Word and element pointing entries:
───
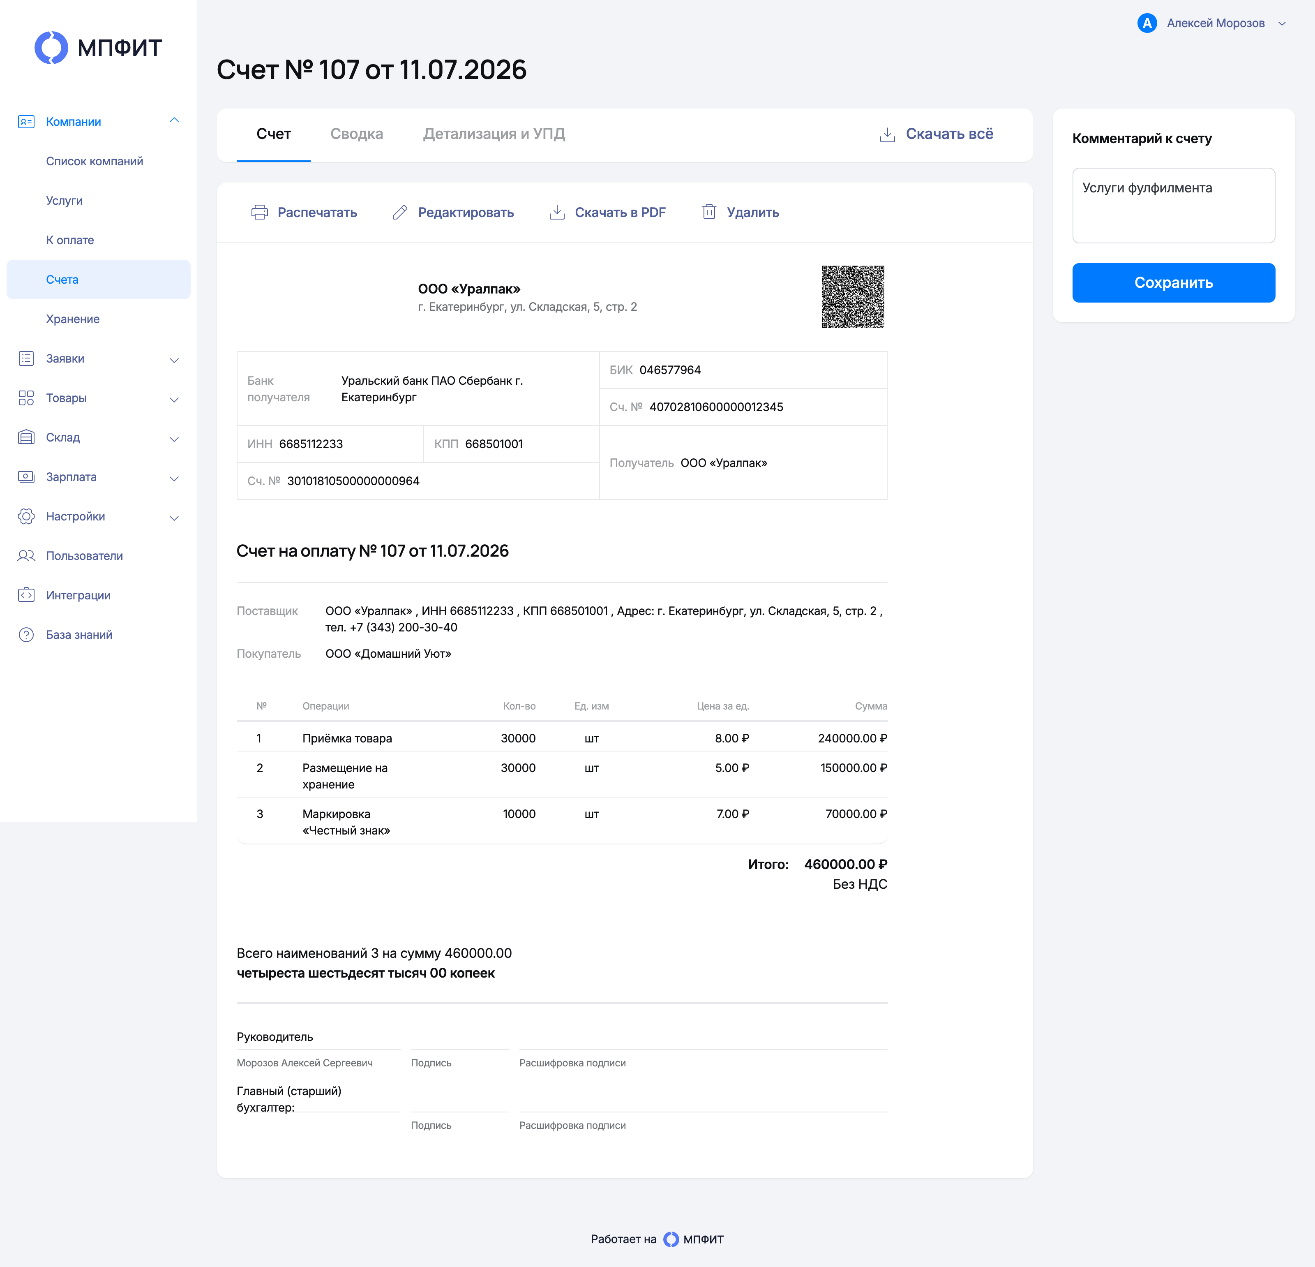Click the download icon beside Скачать всё
The width and height of the screenshot is (1315, 1267).
point(887,134)
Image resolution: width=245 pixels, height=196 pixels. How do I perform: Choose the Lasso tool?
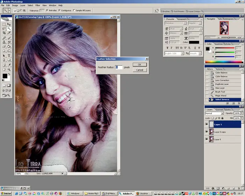point(4,29)
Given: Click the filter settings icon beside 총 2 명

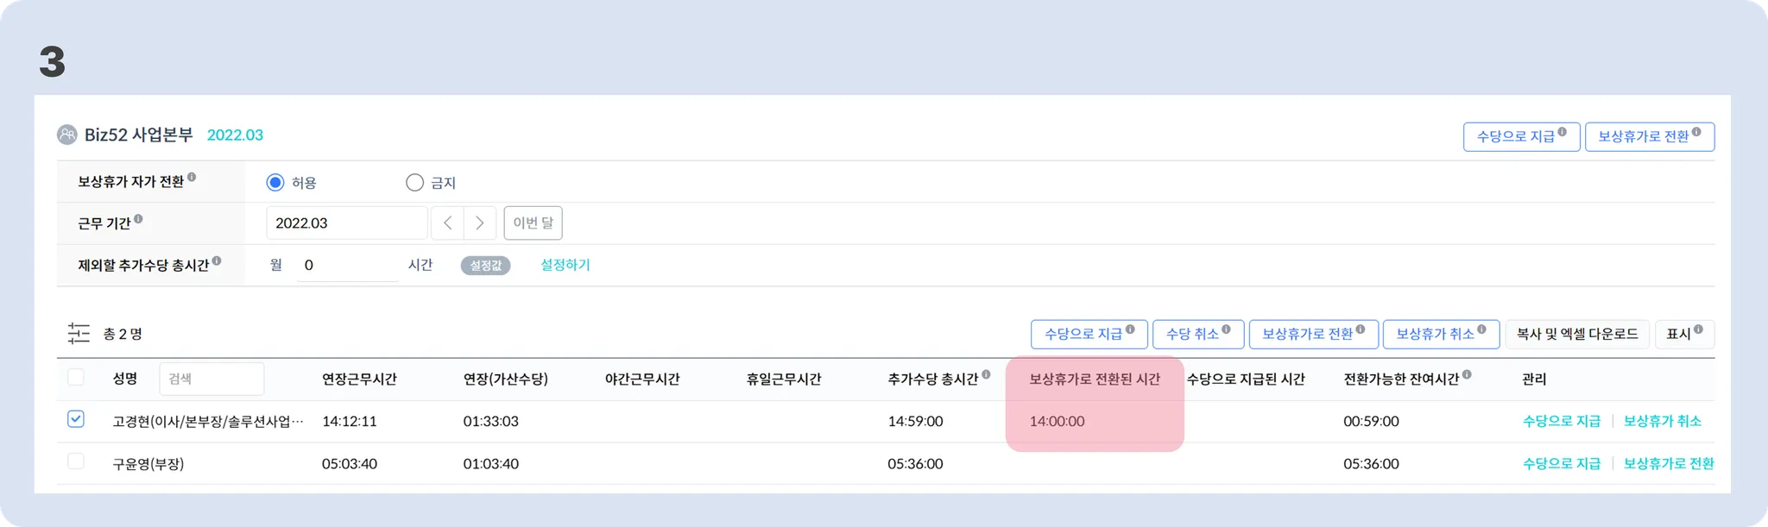Looking at the screenshot, I should (x=79, y=334).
───
_THE PROBLEM_. Write out the records above again with each "pixels" switched to "px" and everything else unchanged, leaving out the pictures.

_SOLUTION BELOW_.
Click the download icon beside Скачать всё
The width and height of the screenshot is (1315, 1267).
point(887,134)
Image resolution: width=245 px, height=196 px. How do I perform: Choose the Lasso tool?
point(4,29)
Given: Click the filter settings icon beside 총 2 명

Looking at the screenshot, I should (x=79, y=334).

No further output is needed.